Rebuilding Place in the Urban Space

"A community’s physical form, rather than its land uses, is its most intrinsic and enduring characteristic." [Katz, EPA] This blog focuses on place and placemaking and all that makes it work--historic preservation, urban design, transportation, asset-based community development, arts & cultural development, commercial district revitalization, tourism & destination development, and quality of life advocacy--along with doses of civic engagement and good governance watchdogging.

Friday, July 25, 2008

If the developer doesn't care, then what happens?

Amenities building and the Senate Square Condominiums
Senate Square apartments, 200 block of I Street NE. Architect: Phil Esocoff.

I have a line:

when you ask for nothing, that's what you get. When you ask for the world, you don't get it, but you get a lot more than nothing.

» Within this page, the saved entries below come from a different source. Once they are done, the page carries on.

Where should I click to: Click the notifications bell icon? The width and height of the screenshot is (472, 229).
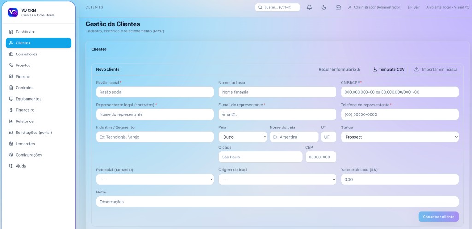309,7
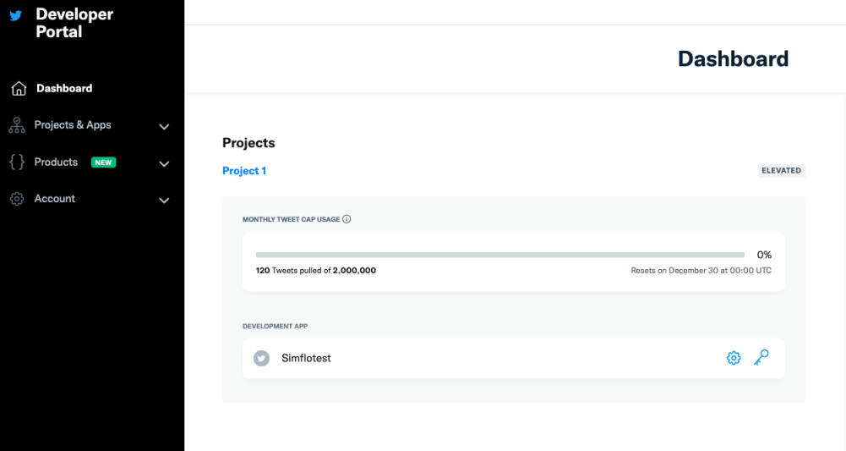
Task: Expand the Products section chevron
Action: click(x=164, y=164)
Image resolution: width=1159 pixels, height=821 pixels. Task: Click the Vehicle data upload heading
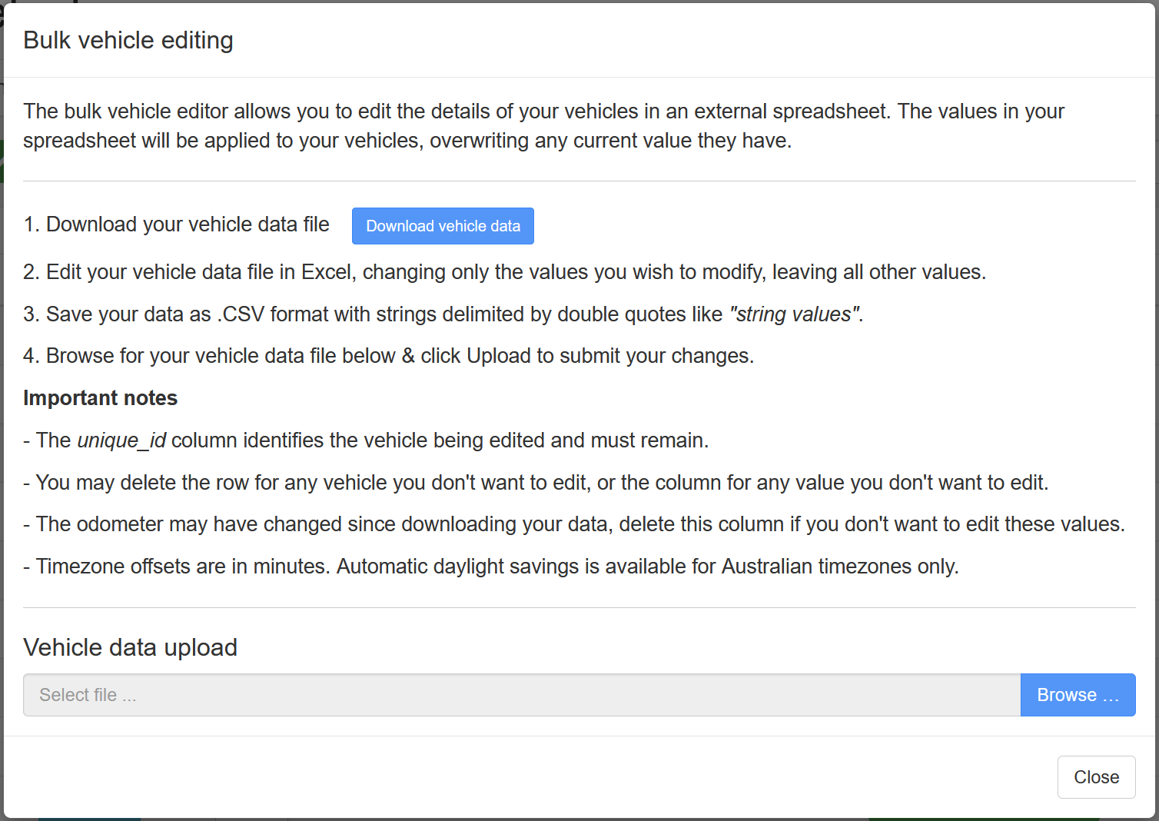(130, 647)
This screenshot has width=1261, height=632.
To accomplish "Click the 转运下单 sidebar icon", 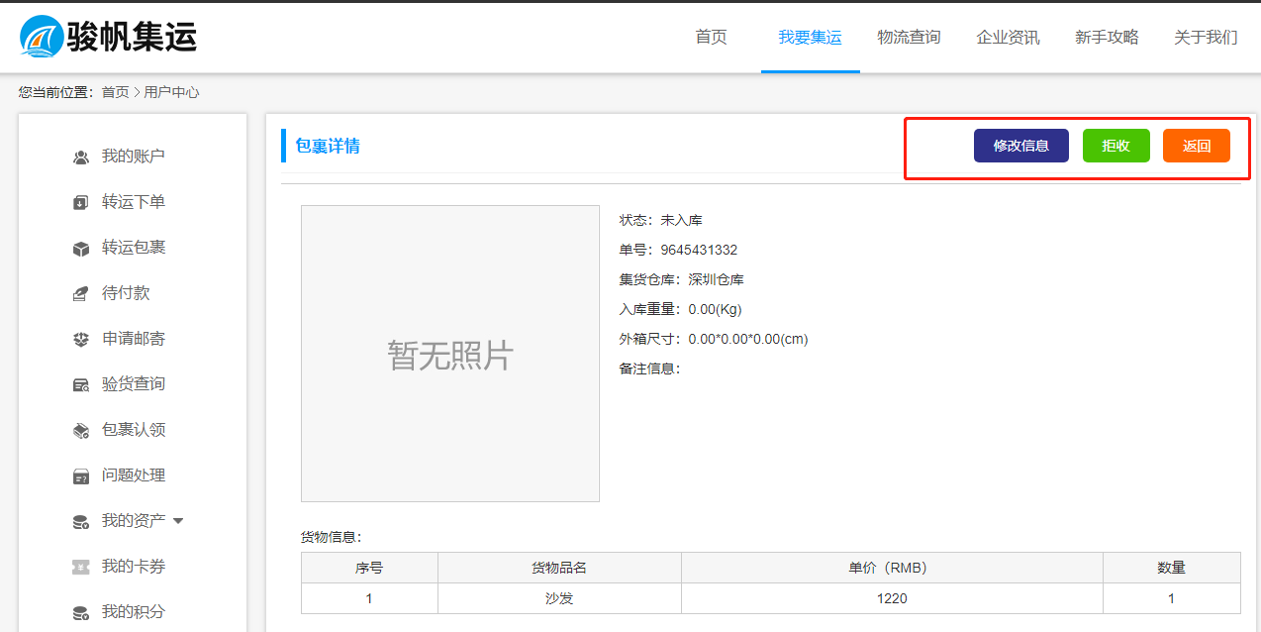I will 81,203.
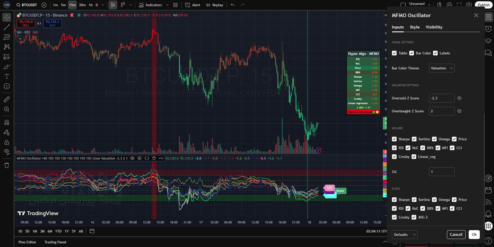Switch to the Style tab
This screenshot has height=247, width=494.
click(x=414, y=27)
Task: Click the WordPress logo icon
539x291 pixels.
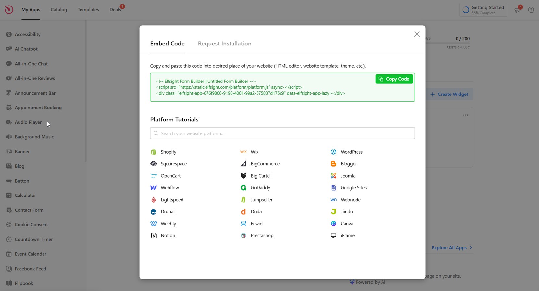Action: point(333,152)
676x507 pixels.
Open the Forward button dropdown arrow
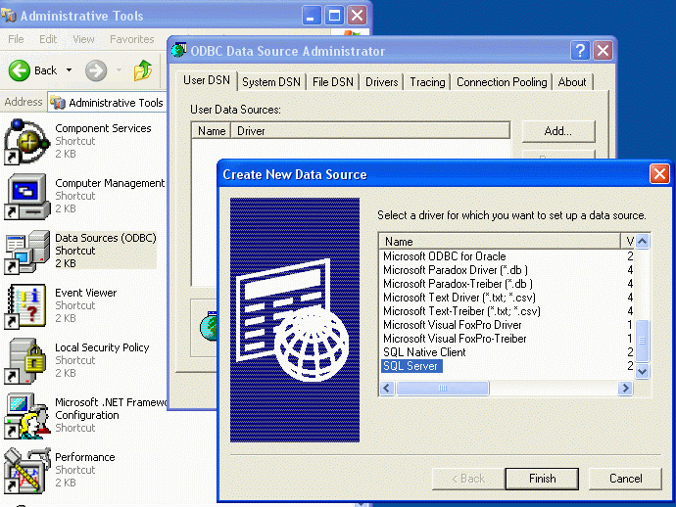pyautogui.click(x=118, y=70)
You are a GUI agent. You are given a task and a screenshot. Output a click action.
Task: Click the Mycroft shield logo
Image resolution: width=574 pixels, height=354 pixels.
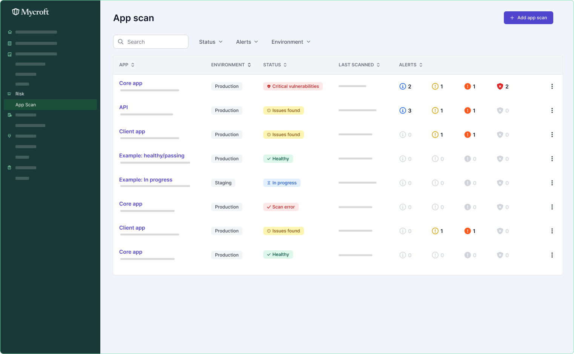[x=15, y=12]
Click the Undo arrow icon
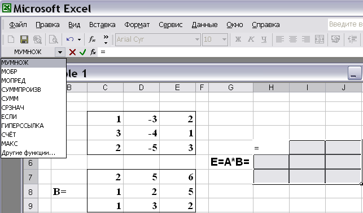This screenshot has height=213, width=363. click(69, 39)
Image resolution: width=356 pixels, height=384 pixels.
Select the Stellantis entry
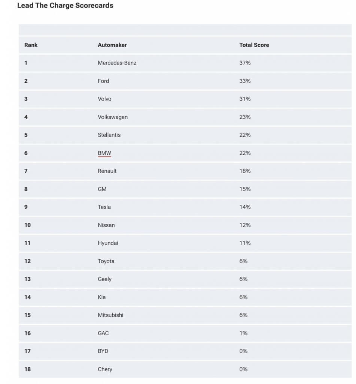tap(109, 135)
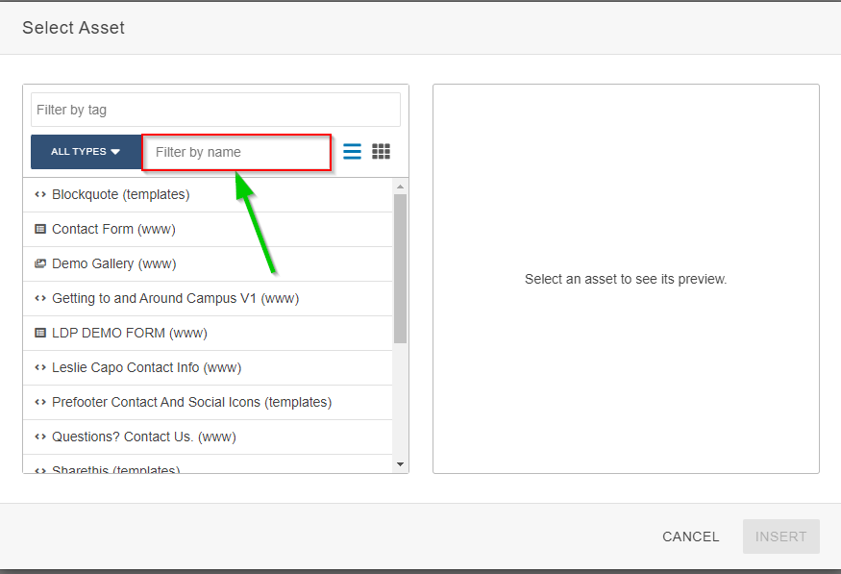Switch to list view icon
The image size is (841, 574).
(353, 152)
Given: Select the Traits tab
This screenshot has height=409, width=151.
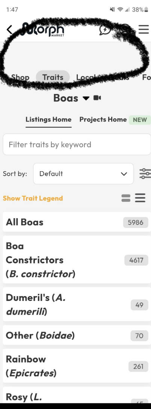Looking at the screenshot, I should point(53,77).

The same goes with the quality of the built environment.

When you demand little, you get little in return.

If you don't demand quality, for the most part, you don't get it.

And with buildings in DC, we only get one shot, one attempt to influence what happens within our lifetimes.

The Planning and Zoning process, by not focusing very much on placemaking and the quality of the experience, and context and urban form, means that we aren't producing a quality built environment.

This mattered less, when architecture and construction were about beauty and craftsmanship, creating buildings that would last. They couldn't imagine building bad buildings, it just wasn't part of their ethic or world-view. (Also see Kuntsler's Home from Nowhere.)

Now it's all about value engineering. (There are exceptions.) So if you don't demand quality, you can rest assured that you won't get quality.

Another line I have is a take off of the book title, Architecture: Choice or Fate?

I joke that the choice of the developer is the fate of the neighborhood and city. If the architect and developer care about quality you get it. If they don't, you don't. Or if the architects are suburban rather than urban in orientation, then you can be assured that they won't get how to design and build in urban-appropriate ways.

That's why you need a strong zoning and planning environment, and a focus on urban design, to get quality. (And note, most developers in the region argue it's easier and faster to get projects through in DC than it is in places like Arlington or Montgomery Counties.)

The Florida Market "redevelopment" process has been acrimonious for a number of years. A group of us haven't been impressed with the urban renewal like proposals that emanated from the Sang Oh Choi group and we opposed them*. In order to bull the proposals through the Choi group hired connected lawyers, made donations to City Councilmembers and Mayoral campaigns, and got Vincent Orange to pass a law (he already modified the Comprehensive Plan at the Council level, without public input) "mandating" the urban renewal.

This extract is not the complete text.